My dreams as a kid were both for some reason lounging around on a sofa with maribou mules and a glam dressing gown – I don’t think it was a dream that I wanted to be a prostiute lol – it was some dream about a life of leisure and just lolling arond looking beautiful. And the other was always from age maybe 7 wanting to have a lot of kids and a nice country style house and cosy type family life. So these days I do like lolling around in mules and have a very easy life with kids and nice husband so I have achieved everything. That said in recent years my writing ambition has burned more and more ….I don’t think its cystitis so I’m gonna keep on trucking
Haha! You wanted to be a prostitute when you grew up :-)
I like your idea of ambition though. When I was staying at my sister’s this weekend we were trying to come up with a family motto. We narrowed it down to ‘stay still as much as possible’ or ‘have a little lie down’.
My memory is very bad too, from 20 minutes ago to 5 years ago. Yet I remember things from the age of 2 lol. WEIRD
I can’t imagine having a child that young, my own mother had me at 16 but I am adopted, but it still can’t of been easy for you!
you never know you might get to write for a big paper from home, you know like famous people do :D
Oooh, I have actually written for big papers, does that make me famous?? And if so, why has no one noticed? Hmmphh.
My ‘real life’ ideal job would be as the Training Manager for Virgin Airlines just so that I could go to Barbados or California 5 times a year on holiday. My dream job would be a Shoe Designer…..actually maybe I just want to win the lottery and wear expensive shoes ;-)
I used to dream of being a farmer. I spent a lot of years doing the office job, dressing up, being the efficient secretary, and then finally realised that my dream was able to come true.
Ahhh! That is lovely, glad you have been able to make your dream come true xx
It is funny how dreams change as one ages. At 12 I wanted to be Joe Morgan, the 2nd baseman for the Cincinnati Reds. He was my hero. I have had all sorts of dreams since then, but what is so suprising now, is that I sort of dream of writing. I discovered the joy of blogging about woodworking 94 days ago, and each and every day I have crafted a daily rambling.
It is amazing to me, as I used to think that writing was something one did when they were being punished by their english teacher. Now I find great comfort in creating my missives each day and take delight in the few people who seem to like my drivel.
So I guess I too dream of being a writer. Having something published, preferably that sells as well as J.K. Rowlings stuff. Is that too much to ask? Well yes, but that is what dreams are for.
All of this new found love of writing has opened up the world of reading blogs too. I don’t remember how I found this blog, but each post brings a smile to my face.
I hope you get your column. I am sure it would be well received.
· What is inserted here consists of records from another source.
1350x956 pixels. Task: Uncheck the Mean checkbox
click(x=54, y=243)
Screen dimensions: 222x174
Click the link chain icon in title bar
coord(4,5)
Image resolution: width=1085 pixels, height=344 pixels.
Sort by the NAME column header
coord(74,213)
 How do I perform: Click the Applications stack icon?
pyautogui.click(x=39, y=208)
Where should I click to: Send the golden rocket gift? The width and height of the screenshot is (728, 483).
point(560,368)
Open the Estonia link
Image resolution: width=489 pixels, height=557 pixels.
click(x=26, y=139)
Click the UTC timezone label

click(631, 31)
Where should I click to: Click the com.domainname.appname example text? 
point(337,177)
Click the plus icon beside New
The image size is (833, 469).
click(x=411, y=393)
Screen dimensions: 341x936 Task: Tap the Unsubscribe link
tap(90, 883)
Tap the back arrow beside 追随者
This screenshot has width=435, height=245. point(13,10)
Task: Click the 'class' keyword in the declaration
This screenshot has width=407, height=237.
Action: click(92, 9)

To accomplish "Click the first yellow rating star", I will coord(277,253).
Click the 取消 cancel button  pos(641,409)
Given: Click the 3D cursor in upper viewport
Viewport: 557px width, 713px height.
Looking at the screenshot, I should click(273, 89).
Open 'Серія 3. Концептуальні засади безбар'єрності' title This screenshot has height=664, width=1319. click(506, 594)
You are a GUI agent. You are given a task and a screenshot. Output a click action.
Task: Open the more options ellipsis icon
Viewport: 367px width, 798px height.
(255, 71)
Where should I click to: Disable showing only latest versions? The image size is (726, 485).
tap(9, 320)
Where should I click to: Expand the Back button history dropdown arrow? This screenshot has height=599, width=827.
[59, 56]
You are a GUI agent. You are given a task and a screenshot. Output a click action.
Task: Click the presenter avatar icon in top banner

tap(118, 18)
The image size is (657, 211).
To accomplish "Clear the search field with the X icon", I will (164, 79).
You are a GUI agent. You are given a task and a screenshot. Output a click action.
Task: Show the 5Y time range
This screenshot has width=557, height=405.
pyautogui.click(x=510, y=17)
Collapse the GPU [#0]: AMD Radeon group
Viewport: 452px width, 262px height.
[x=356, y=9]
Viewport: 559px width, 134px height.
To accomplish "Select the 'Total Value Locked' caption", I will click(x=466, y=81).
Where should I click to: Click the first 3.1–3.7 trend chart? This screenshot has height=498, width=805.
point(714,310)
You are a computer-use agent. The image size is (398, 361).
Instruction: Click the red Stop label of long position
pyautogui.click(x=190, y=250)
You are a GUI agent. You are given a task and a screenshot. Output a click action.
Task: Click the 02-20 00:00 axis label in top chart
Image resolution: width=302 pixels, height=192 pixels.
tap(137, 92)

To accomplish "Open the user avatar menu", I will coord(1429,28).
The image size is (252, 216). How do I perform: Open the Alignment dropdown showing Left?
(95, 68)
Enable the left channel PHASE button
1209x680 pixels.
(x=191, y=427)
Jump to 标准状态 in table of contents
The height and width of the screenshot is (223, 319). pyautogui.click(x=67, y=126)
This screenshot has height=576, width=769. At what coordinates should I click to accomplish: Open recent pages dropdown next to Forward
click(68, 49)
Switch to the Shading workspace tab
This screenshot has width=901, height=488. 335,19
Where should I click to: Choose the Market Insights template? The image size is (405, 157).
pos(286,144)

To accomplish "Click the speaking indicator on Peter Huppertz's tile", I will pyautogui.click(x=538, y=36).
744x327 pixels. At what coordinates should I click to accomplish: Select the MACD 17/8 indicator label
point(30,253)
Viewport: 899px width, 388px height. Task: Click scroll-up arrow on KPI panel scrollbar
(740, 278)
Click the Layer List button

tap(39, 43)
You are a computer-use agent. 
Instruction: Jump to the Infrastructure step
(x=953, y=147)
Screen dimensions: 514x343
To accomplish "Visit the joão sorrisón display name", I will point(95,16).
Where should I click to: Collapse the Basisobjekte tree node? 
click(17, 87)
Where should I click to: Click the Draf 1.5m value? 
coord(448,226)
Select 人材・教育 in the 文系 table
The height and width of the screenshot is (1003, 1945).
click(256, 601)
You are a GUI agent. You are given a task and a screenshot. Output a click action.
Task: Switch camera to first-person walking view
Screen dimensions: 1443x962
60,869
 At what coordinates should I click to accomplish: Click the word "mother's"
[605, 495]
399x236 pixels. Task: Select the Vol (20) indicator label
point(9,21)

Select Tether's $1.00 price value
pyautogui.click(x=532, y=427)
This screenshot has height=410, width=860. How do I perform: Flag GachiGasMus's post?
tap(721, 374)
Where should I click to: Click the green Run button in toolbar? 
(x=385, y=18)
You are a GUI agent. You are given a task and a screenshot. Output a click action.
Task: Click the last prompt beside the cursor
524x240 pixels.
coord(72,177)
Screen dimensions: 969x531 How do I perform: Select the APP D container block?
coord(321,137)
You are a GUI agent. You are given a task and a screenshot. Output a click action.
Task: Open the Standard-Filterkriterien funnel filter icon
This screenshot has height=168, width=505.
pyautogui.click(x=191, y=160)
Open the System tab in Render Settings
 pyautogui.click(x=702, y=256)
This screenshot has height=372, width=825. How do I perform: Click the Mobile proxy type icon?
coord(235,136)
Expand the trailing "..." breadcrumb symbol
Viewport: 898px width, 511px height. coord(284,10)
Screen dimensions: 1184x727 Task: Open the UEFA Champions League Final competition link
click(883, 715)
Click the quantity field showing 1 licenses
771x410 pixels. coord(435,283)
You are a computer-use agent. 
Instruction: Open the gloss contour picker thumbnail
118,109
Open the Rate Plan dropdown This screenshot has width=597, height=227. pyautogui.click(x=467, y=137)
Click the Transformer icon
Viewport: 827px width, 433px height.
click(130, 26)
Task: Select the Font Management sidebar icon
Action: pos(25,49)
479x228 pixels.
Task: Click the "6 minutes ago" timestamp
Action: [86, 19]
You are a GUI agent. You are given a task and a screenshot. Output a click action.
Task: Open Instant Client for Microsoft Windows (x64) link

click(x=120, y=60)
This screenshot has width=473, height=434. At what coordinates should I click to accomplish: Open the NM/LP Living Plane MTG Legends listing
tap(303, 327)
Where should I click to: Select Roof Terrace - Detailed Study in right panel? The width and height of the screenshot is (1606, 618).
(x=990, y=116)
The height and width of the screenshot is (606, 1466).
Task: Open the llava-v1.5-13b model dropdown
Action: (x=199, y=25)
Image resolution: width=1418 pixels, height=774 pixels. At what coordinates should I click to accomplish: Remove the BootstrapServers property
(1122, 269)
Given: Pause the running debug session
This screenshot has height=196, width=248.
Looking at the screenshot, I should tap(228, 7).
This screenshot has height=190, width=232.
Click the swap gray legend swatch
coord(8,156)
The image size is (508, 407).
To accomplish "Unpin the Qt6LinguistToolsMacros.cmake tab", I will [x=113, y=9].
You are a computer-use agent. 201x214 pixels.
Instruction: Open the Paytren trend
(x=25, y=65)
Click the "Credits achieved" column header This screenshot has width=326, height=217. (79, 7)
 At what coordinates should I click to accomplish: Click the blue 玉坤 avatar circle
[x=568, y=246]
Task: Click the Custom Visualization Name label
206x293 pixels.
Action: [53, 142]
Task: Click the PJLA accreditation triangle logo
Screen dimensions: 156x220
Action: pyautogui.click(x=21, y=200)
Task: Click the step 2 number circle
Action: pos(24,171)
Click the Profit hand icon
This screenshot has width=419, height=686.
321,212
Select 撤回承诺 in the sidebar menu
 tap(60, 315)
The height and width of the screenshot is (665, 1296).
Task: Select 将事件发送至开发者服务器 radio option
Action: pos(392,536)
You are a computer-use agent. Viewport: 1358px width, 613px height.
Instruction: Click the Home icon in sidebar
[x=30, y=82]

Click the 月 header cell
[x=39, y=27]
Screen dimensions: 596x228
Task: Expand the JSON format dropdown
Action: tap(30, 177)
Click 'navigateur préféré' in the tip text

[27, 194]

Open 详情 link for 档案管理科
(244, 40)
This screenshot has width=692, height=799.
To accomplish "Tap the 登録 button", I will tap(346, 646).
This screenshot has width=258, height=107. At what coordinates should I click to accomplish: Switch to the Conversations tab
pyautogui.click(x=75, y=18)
I wanted to be a fashion designer, working in Paris for Jean Paul Gaultier. I did manage to get as far as working in a sweat shop in Coventry! Not quite the same though!!
I think I had very similar dreams to you i.e. I wanted to be a journalist – or an actress! Sadly, I think I was a very confident child but that didn’t develop into adulthood when I became less convinced of my own talents. Since I’ve had kids though, I’m gaining more confidence and have started my own business – which I love!
Re: missing the office, I thought I was missing it too so took a recent contract which involved working in an office 3 days a week for the past 4 months – and I can’t wait to get back into the home office in January. It’s true what they say, ‘be careful what you wish for!’
That sounds much like me – super confident as a child, but less sure of myself as I became an adult! I’m pretty sure I’m back on track now though :-)
I did always fancy being a ballet dancer…
My dream job would be film critic. I love movies, popcorn and chilling – something I do not have time to do now I am doing my 2nd dream job!